Hong Kong’s Hang Seng surged 0.7% to 24,060.99 and the Shanghai Composite Index added 0.4% to 3,388.73.

The price of gold has climbed as it remains a safe haven asset. An ounce of gold added 1.4% on Friday, but gave back some of its gains on Monday morning, and was traded at around $3,437 an ounce.

Prices for US Treasury bonds are also on the rise when investors are feeling nervous, but Treasury prices fell Friday, which in turn pushed up their yields, in part because of worries that a spike in oil prices could drive inflation higher.

Inflation in the US has remained relatively tame recently, and it’s near the Federal Reserve’s target of 2%. However, concerns remain high that it could accelerate due to President Donald Trump’s tariffs.
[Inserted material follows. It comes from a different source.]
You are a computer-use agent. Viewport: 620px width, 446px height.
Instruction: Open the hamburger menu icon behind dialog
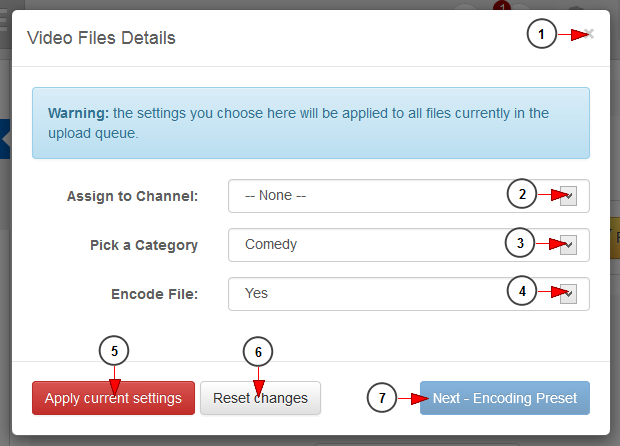pyautogui.click(x=3, y=21)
A better-than-expected report Friday on sentiment among US consumers also helped drive yields higher. The preliminary report from the University of Michigan stated that sentiment improved for the first time in six months after Trump put many of his tariffs on pause, while US consumers’ expectations for future inflation eased.

In currency trading early Monday, the US dollar gained to 144.18 Japanese yen from 144.03 yen. The euro rose to $1.1582 from $1.1533.

What is expected for the week?

The Middle East conflict is set to be the focus of the G7 meeting of leaders of wealthy nations in Canada this week.

There are also hopes that Trump will sign more trade deals, which keeps trade optimism a bit higher.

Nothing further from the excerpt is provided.